Sunday, October 01, 2006



Don't
sacrifice
freedom
for
security

..... is one of my own ground rules.

In terms of the Conference I have just been on, I have sometimes felt alone.
I always move around at such events. Talking to lots of humans.
I never stick with one group.
I never find a group of humans I like
and then hang out with them, always beautifully possible of course, because I keep on the move.
Then - at certain times there are natural minutes and hours to hang around with established 'secure relationships'. Those are the times I feel more vulnerable and don't have a place to pitch my tent.

I have been like this for many years. Due to me working a lot with humans with special needs - and then due to the above strategic behaviour, I don't have many friends. I have loads-a-humans who love me and me them. But I consider that I don't have a lot of real close friends.

"It is said that you will only know and love 5 humans in all your life - so why shouldn't one be you?"

I love that.
I have been working on that.
How about you?

I am feeling good although tired as will all from the event. Sleep is not a big agenda item when you can talk to so many beautiful humans from around the globe. Loveitloveit.

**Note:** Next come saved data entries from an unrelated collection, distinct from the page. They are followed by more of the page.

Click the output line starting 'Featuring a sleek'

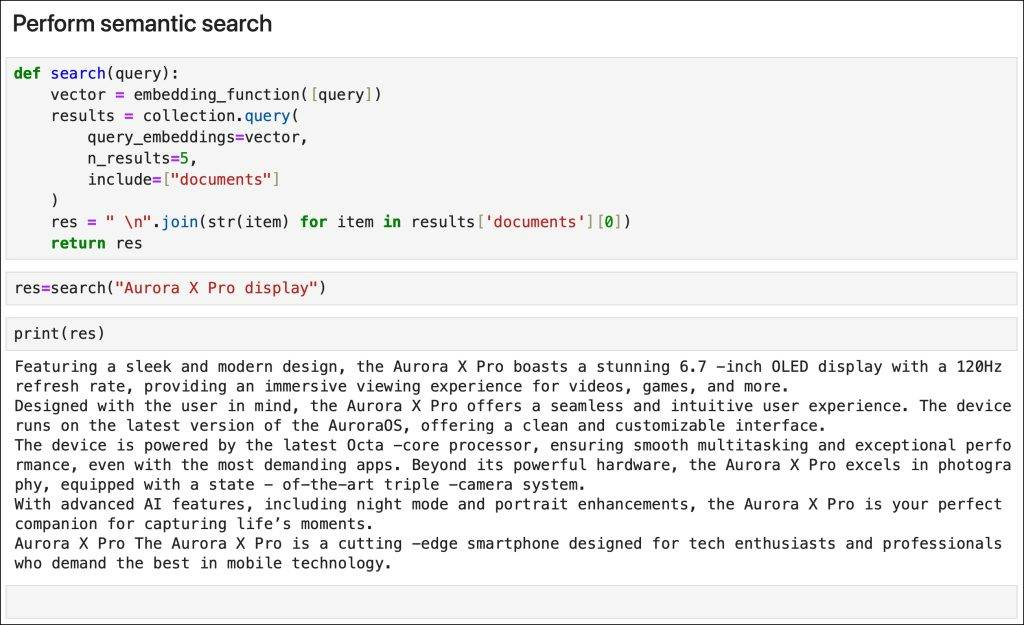click(508, 367)
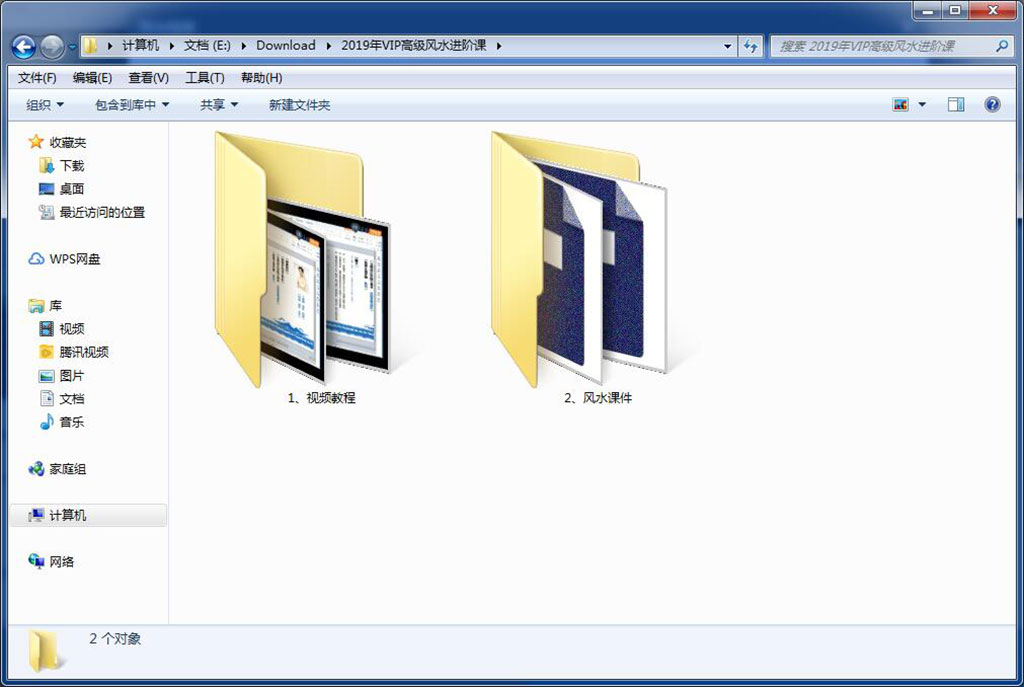Select the 1、视频教程 folder thumbnail
Image resolution: width=1024 pixels, height=687 pixels.
tap(302, 259)
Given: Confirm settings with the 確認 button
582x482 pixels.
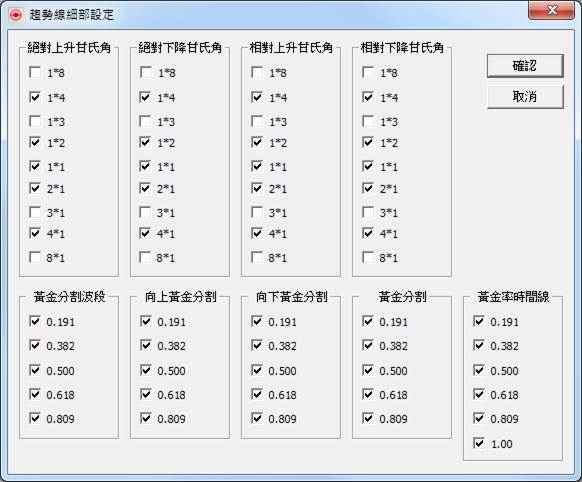Looking at the screenshot, I should [x=525, y=66].
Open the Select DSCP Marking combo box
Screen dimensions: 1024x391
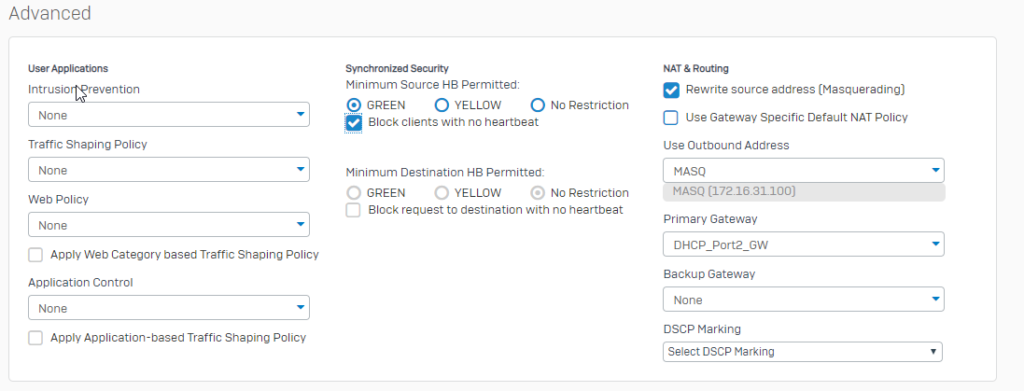pyautogui.click(x=803, y=351)

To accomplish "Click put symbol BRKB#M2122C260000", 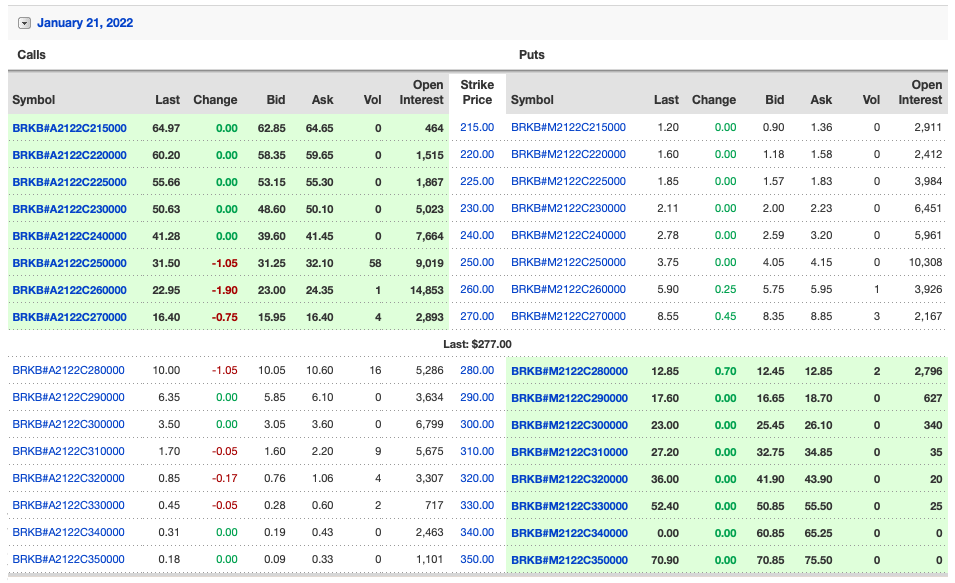I will 568,290.
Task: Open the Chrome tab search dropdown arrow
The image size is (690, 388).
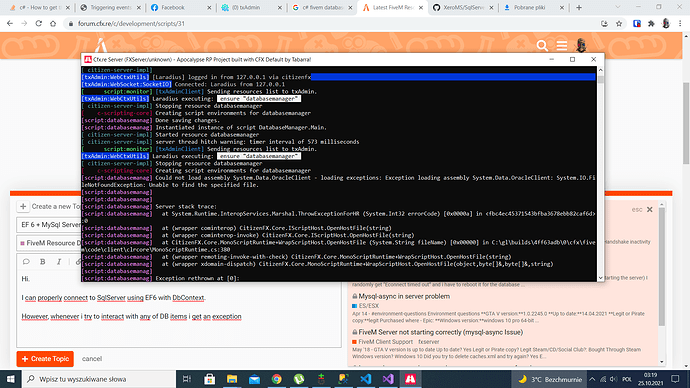Action: point(618,7)
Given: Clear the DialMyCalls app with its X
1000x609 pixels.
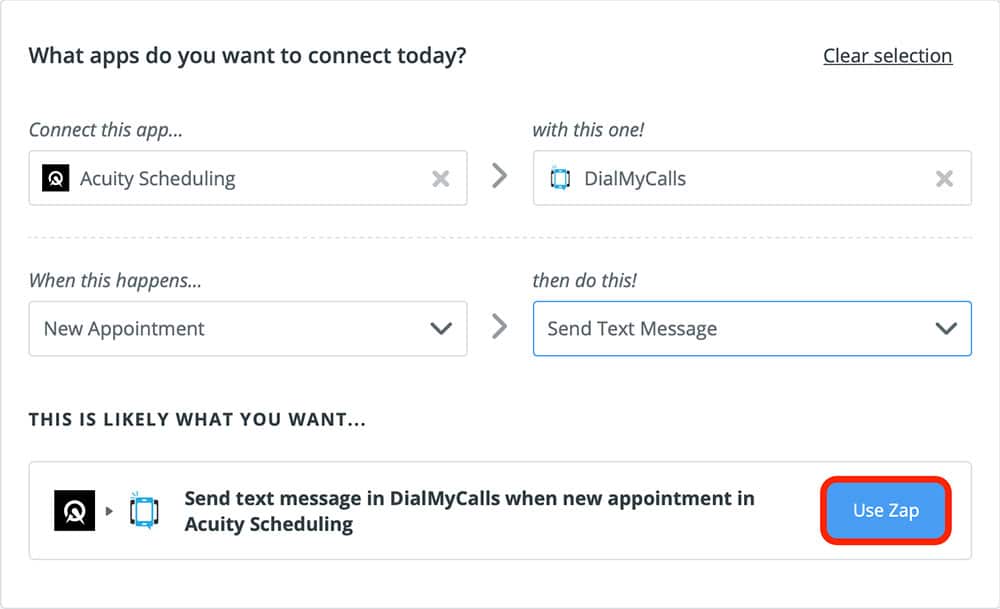Looking at the screenshot, I should (x=944, y=179).
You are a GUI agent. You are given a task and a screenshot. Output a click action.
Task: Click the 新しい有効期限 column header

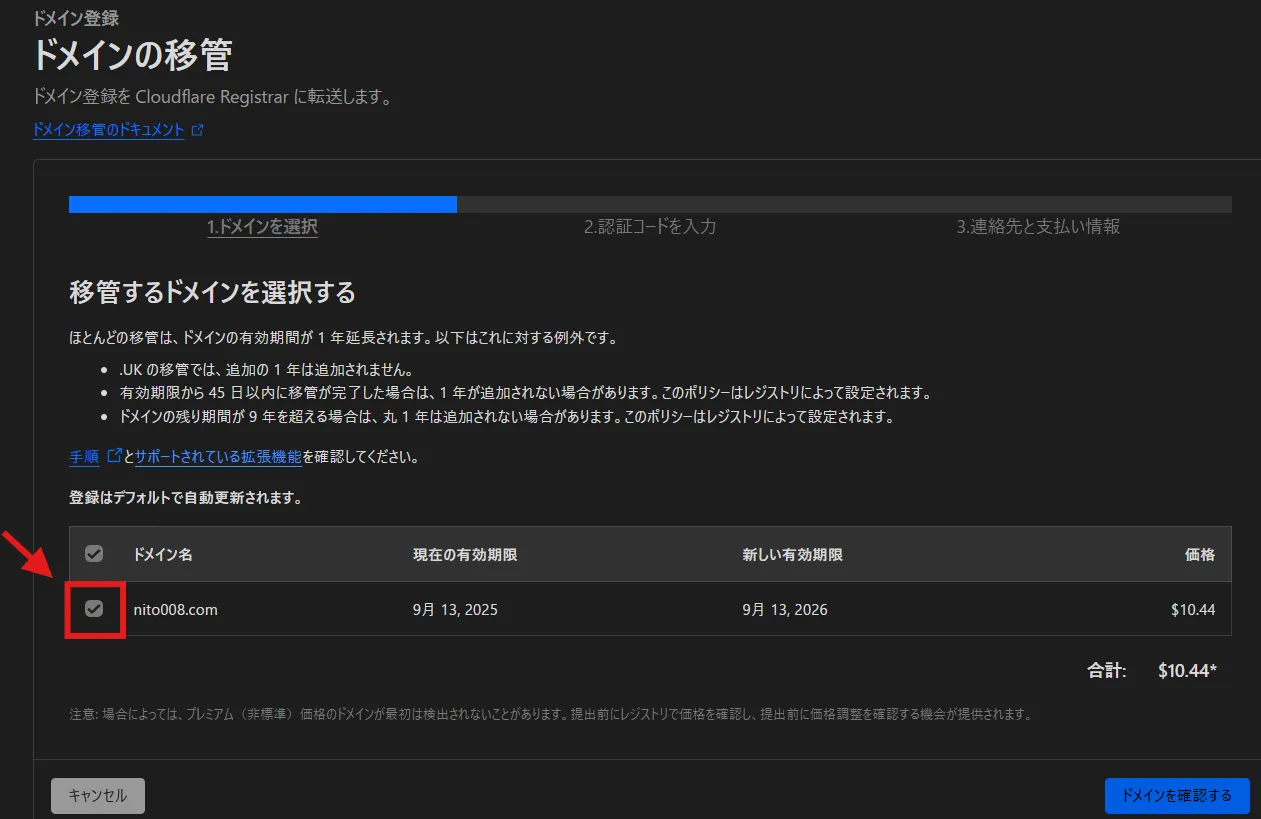(793, 555)
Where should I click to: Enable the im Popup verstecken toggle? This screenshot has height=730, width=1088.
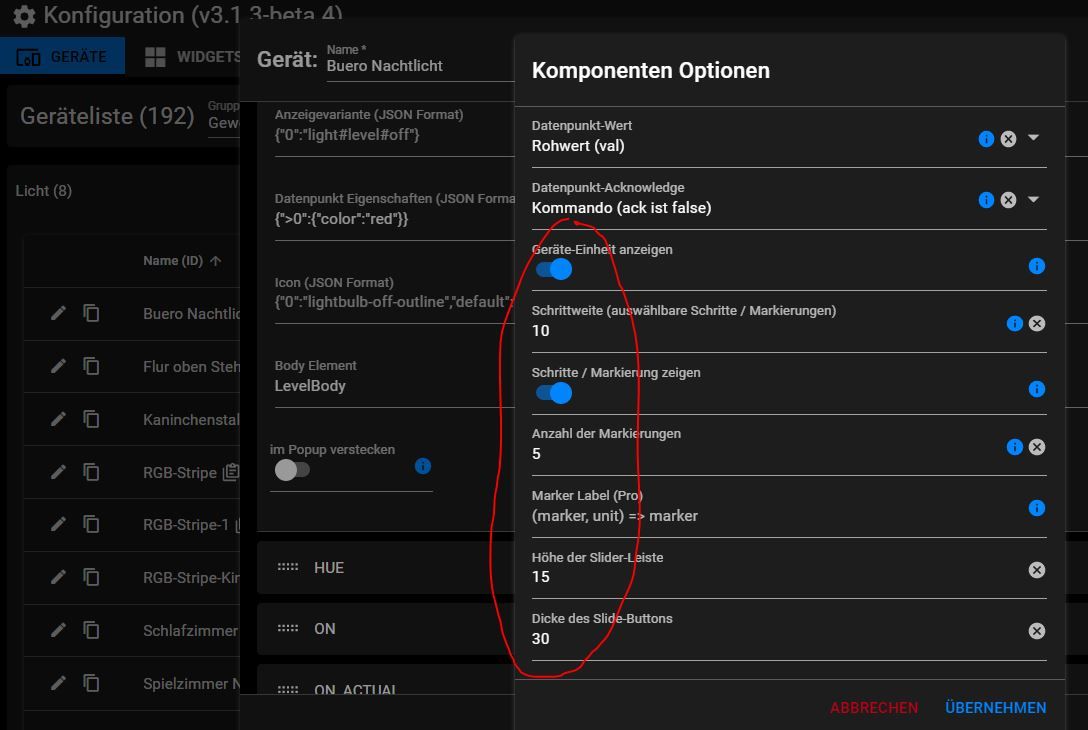click(292, 470)
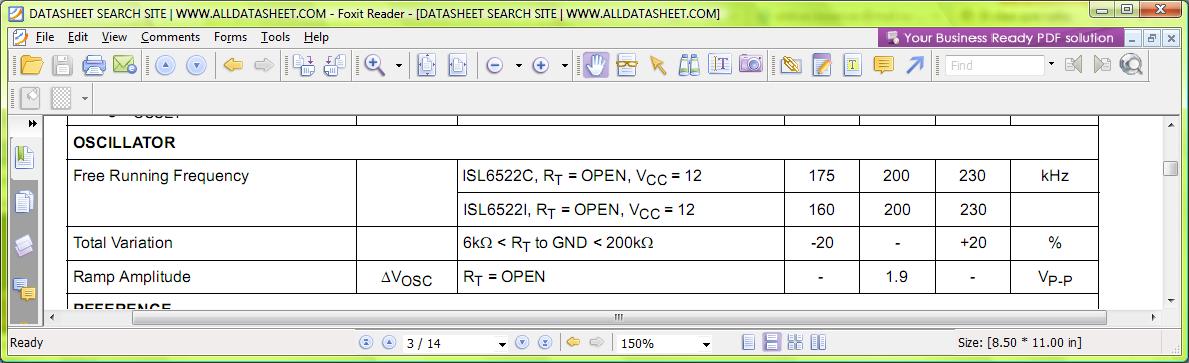Viewport: 1189px width, 363px height.
Task: Toggle facing pages layout mode
Action: [818, 343]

These photos are of strangers.
They were a week ago.
Now I know them a wee bit of many of them - and see and feel their character - personality.
Passions.
Hopes.
Dreams.
Sometimes
fears .......

I believe that vulnerability is a strength - not a weakness ...... and I will continue to be as honest as I can about the interior me. I believe others feel similar feelings. ................. being in touch with them is beautiful ........ I feel fully alive - but the container is a bit tired right now!!